== Data extract
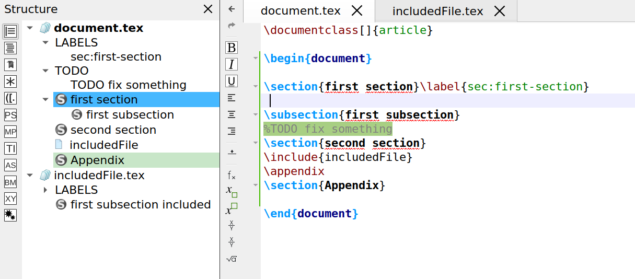Screen dimensions: 635x279
Task: Toggle the TI (TikZ) symbols panel
Action: click(x=10, y=148)
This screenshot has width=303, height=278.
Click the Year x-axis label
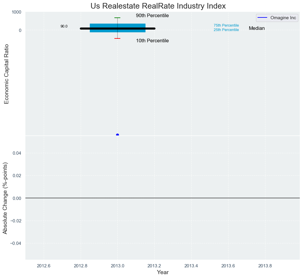pyautogui.click(x=163, y=272)
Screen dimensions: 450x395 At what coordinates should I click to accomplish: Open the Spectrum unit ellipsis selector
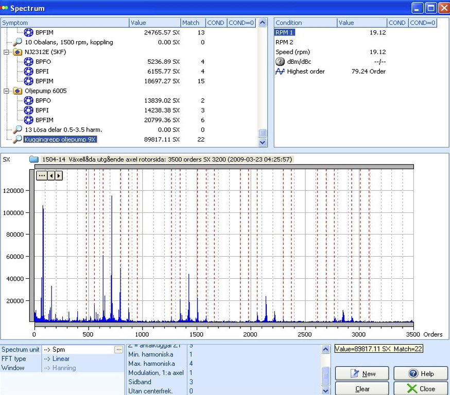(119, 350)
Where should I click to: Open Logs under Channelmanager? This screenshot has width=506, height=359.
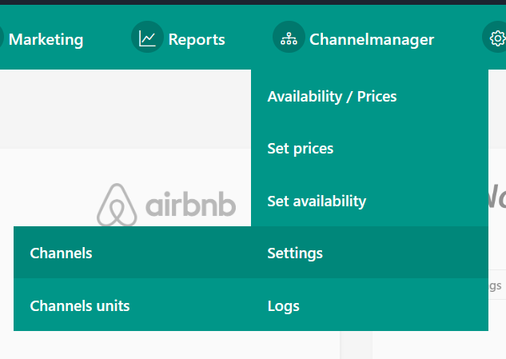(x=283, y=305)
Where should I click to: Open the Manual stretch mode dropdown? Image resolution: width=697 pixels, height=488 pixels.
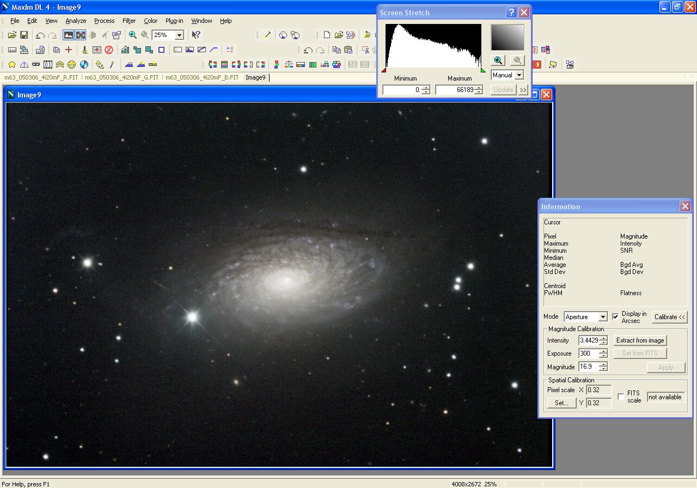pos(519,75)
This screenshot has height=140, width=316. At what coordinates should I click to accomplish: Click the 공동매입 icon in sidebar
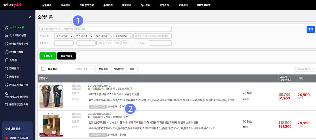[6, 76]

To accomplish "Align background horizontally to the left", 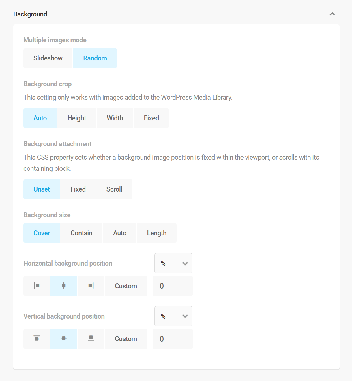I will pos(37,286).
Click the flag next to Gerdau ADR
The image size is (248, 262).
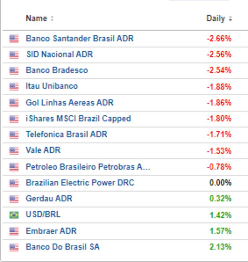[14, 199]
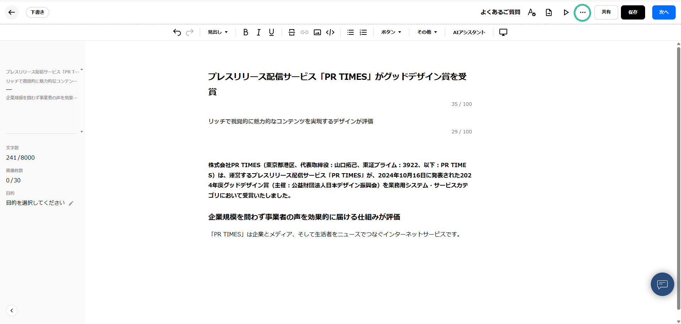Open the three-dot more options menu
The width and height of the screenshot is (681, 324).
pyautogui.click(x=583, y=12)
====
**Problem to solve**
Tally the lines of the records that contain the string "This", treating uppercase and lowercase as different, and give only the number.

**Exercise output**
3